**DATA EXTRACT:**

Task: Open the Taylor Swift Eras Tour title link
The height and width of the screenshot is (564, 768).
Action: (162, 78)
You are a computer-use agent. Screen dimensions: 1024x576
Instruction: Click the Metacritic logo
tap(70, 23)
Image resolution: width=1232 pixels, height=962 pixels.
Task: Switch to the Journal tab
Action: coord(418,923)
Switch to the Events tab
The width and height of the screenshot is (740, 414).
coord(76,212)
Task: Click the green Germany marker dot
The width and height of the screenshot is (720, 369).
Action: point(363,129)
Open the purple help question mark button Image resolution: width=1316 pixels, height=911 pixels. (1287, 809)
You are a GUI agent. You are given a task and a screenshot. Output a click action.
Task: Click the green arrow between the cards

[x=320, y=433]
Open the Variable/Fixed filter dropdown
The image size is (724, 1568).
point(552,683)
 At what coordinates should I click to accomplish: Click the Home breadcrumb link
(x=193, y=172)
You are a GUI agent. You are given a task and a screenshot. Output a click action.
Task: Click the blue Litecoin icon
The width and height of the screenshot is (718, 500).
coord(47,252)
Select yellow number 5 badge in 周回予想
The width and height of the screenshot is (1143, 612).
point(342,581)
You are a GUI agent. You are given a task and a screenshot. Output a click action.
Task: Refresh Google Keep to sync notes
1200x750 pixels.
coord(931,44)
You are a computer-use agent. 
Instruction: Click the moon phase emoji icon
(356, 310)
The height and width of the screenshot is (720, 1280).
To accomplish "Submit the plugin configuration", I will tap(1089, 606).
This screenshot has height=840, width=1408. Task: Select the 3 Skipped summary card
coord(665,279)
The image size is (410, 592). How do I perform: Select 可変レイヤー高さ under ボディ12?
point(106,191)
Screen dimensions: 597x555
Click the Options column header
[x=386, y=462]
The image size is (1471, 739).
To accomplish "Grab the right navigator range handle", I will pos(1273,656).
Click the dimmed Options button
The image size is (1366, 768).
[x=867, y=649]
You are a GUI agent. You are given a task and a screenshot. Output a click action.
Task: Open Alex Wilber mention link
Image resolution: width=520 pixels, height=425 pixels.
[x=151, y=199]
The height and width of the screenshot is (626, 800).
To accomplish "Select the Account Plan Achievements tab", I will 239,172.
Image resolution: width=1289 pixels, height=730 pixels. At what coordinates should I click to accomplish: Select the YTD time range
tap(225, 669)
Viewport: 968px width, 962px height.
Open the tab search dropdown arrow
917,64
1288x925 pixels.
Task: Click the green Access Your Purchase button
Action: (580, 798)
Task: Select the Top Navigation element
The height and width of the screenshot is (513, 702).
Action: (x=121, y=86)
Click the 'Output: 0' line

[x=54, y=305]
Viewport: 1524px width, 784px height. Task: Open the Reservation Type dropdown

**AIM OF THE EXERCISE:** Exact duplication of all the data above is expected.

**TASK RESPONSE:**
Task: Open the Taylor Swift Eras Tour title link
The height and width of the screenshot is (564, 768).
Action: (162, 78)
You are a computer-use agent. Screen dimensions: 1024x576
Instruction: Click the Metacritic logo
tap(70, 23)
Image resolution: width=1232 pixels, height=962 pixels.
Task: Switch to the Journal tab
Action: coord(418,923)
Switch to the Events tab
The width and height of the screenshot is (740, 414).
coord(76,212)
Task: Click the green Germany marker dot
The width and height of the screenshot is (720, 369).
Action: point(363,129)
Open the purple help question mark button Image resolution: width=1316 pixels, height=911 pixels. (1287, 809)
You are a GUI agent. You are given a task and a screenshot. Output a click action.
Task: Click the green arrow between the cards

[x=320, y=433]
Open the Variable/Fixed filter dropdown
The image size is (724, 1568).
point(552,683)
 At what coordinates should I click to accomplish: Click the Home breadcrumb link
(x=193, y=172)
You are a GUI agent. You are given a task and a screenshot. Output a click action.
Task: Click the blue Litecoin icon
The width and height of the screenshot is (718, 500).
coord(47,252)
Select yellow number 5 badge in 周回予想
The width and height of the screenshot is (1143, 612).
point(342,581)
You are a GUI agent. You are given a task and a screenshot. Output a click action.
Task: Refresh Google Keep to sync notes
1200x750 pixels.
coord(931,44)
You are a computer-use agent. 
Instruction: Click the moon phase emoji icon
(356, 310)
The height and width of the screenshot is (720, 1280).
To accomplish "Submit the plugin configuration", I will tap(1089, 606).
This screenshot has height=840, width=1408. Task: Select the 3 Skipped summary card
coord(665,279)
The image size is (410, 592). How do I perform: Select 可変レイヤー高さ under ボディ12?
point(106,191)
Screen dimensions: 597x555
Click the Options column header
[x=386, y=462]
The image size is (1471, 739).
To accomplish "Grab the right navigator range handle", I will pos(1273,656).
Click the dimmed Options button
The image size is (1366, 768).
[x=867, y=649]
You are a GUI agent. You are given a task and a screenshot. Output a click action.
Task: Open Alex Wilber mention link
Image resolution: width=520 pixels, height=425 pixels.
[x=151, y=199]
The height and width of the screenshot is (626, 800).
To accomplish "Select the Account Plan Achievements tab", I will 239,172.
Image resolution: width=1289 pixels, height=730 pixels. At what coordinates should I click to accomplish: Select the YTD time range
tap(225, 669)
Viewport: 968px width, 962px height.
Open the tab search dropdown arrow
917,64
1288x925 pixels.
Task: Click the green Access Your Purchase button
Action: (580, 798)
Task: Select the Top Navigation element
The height and width of the screenshot is (513, 702).
Action: (x=121, y=86)
Click the 'Output: 0' line

[x=54, y=305]
Viewport: 1524px width, 784px height. Task: Open the Reservation Type dropdown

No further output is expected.